Raff watched television, too. Or sort of. It was hard to watch when every sense was tuned to a car arriving.
The Finn place hadn’t changed.
The moon was full but she hardly needed to see. She’d come here so often, to the base of Black Mountain, that she knew every bend. As kids, she and Ben had ridden their bikes here almost every day.
This had been their magic place.
Her parents had disapproved. ‘The Finns,’ her mother had told them over and over, ‘are not our sort of people.’ By that she meant they didn’t fit into her social mould.
Abby and Ben didn’t care.
Old Mrs Finn—everybody called her Gran—had been the family’s stability. Gran’s husband had died long before Abby had known her, and it was rumoured that his death had been a relief, for the town as well as for Gran. After his death, Gran had quietly got on with life. She ran a few sheep, a few pigs, a lot of poultry. Her garden was amazing. She seemed to spend her life in the kitchen and her baking was wonderful.
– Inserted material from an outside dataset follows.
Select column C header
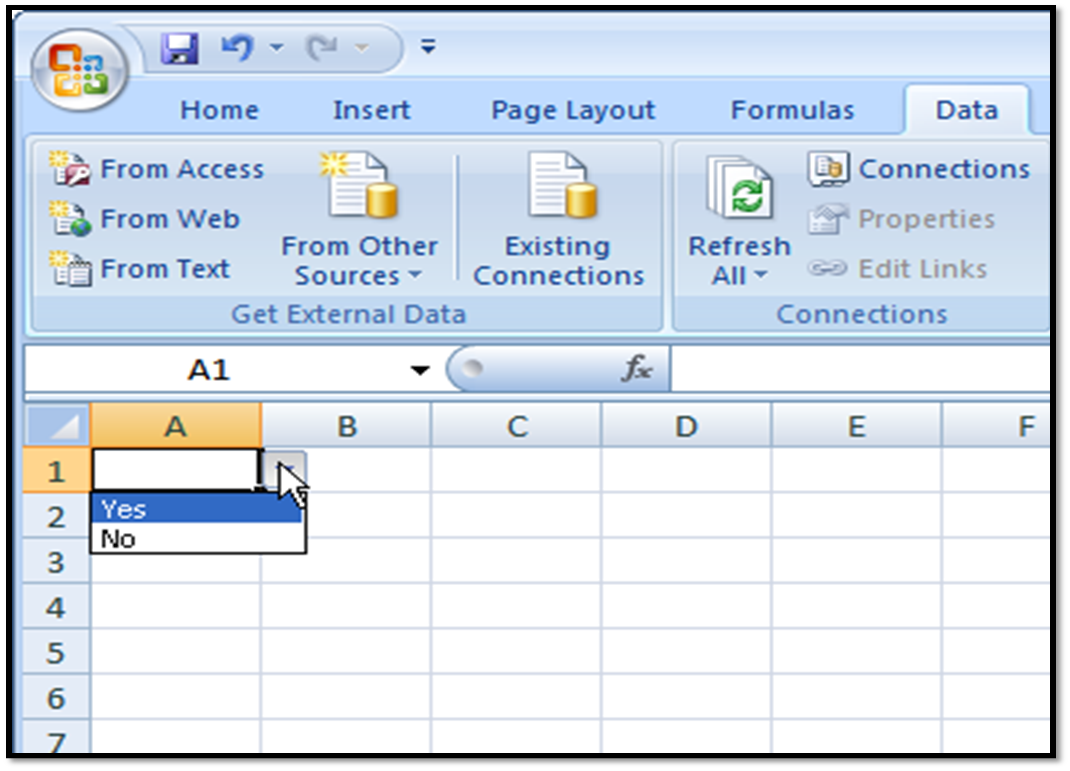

Abby barely remembered Raff and Sarah’s mother, but there had been disapproving whispers about her as well. She’d run away from home at fifteen, then come home unwed with two small children.
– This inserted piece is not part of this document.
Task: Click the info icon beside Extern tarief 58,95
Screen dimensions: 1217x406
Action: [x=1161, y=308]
She’d worked in the local supermarket for a time. Abby had vague memories of a silent woman with haunted eyes, with none of the life and laughter of her mother or her children.
She’d died when Abby was about seven. Abby remembered little fuss, just a family who’d got on with it. Gran had taken over her grandchildren’s care. Life had gone on and the Finns were still disapproved of.
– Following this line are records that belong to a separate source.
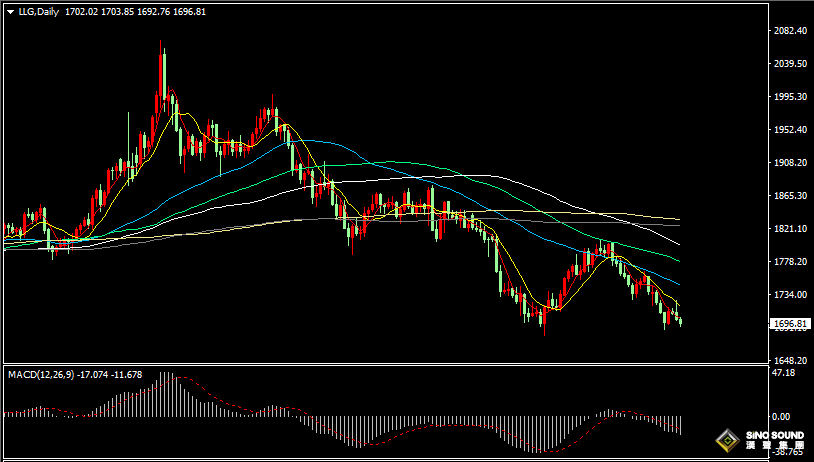Click the OHLC values 1702.02 1703.85 header
This screenshot has height=462, width=814.
(100, 12)
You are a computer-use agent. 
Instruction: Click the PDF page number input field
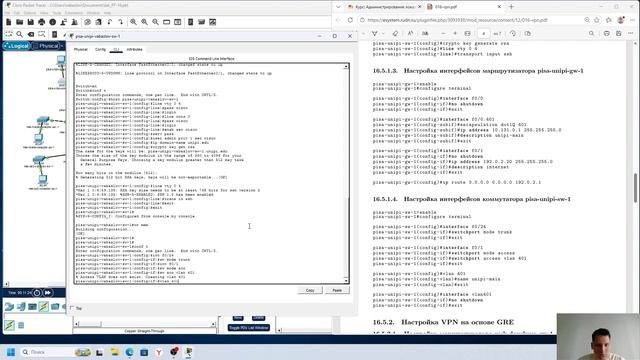483,33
Abby and Ben had loved it here. They had always been welcome.
And now? She turned into the drive but her foot eased from the accelerator.
‘You’re always welcome.’ She could remember Gran saying it to her, over and over. She remembered Gran saying it to her after Ben’s death. As if she could come back here …
She had come back. Tonight.
This is only about a dog, she told herself, breathing deeply. Nothing else. The past is gone. There’s no use regretting—no use even thinking about it. Go get your dog from Raff Finn and then get off his land.
Raff never meant …
I know he didn’t, she told herself. Of course he didn’t. Accidents happened and it was only stupidity. Could she forgive stupidity? Ben was dead. Why would she want to?
He saw her stop at the gate. It was after eight—would Philip have finished his wild night out? Would she have him with her?
Maybe that was why they’d stopped. Philip would be doing his utmost to stop her keeping Kleppy.
Would she defy him? She’d need strength if she was going to stay married to Philip. She’d need strength not to be Philip’s doormat.
But the thought of Abby as a doormat made him smile. She’d never been a doormat. Abby Callahan was smart, sexy, sassy—and so much more. Or … she had been.
She’d followed him round like a shadow for years. He and Ben had scoffed at Abby and Sarah, the little sisters. They’d teased them, and had given them such a hard time. They’d loved them both. Until …
Until one stupid night. One stupid moment.
He closed his eyes as he’d done so many times. Searching for a memory.
Summer. Nineteen years old. Home from Police Training College. Ben home from university. They’d spent weekend after weekend tinkering with a car they were trying to restore. Finally they’d got it started, towards dusk on the day they were both due to go back to the city. They were pumped with excitement. Aching to see it go.
They couldn’t take it on the road—it wasn’t registered—but up on Black Mountain, just behind Isaac Abrahams place, there was a cleared firebreak, smoothed for access for fire trucks.
If they could get it out there, they could put it through its paces.
He remembered loading the car on the trailer behind Gran’s ancient truck, Ben’s dad watching them in disapproval. ‘You should be home tonight, Ben. Your mother’s expecting you.’
‘We need to see this working,’ Ben had told him and Mr Callahan had left in a huff.